-- Start Record extracts --

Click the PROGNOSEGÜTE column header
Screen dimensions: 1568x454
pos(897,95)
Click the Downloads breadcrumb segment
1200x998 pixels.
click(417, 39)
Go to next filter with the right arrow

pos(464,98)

-- End Record extracts --

— Task directions —
Reproduce each of the records above line for line, with no changes.

— Answer to this task —
Click the PROGNOSEGÜTE column header
Screen dimensions: 1568x454
pos(897,95)
Click the Downloads breadcrumb segment
1200x998 pixels.
click(417, 39)
Go to next filter with the right arrow

pos(464,98)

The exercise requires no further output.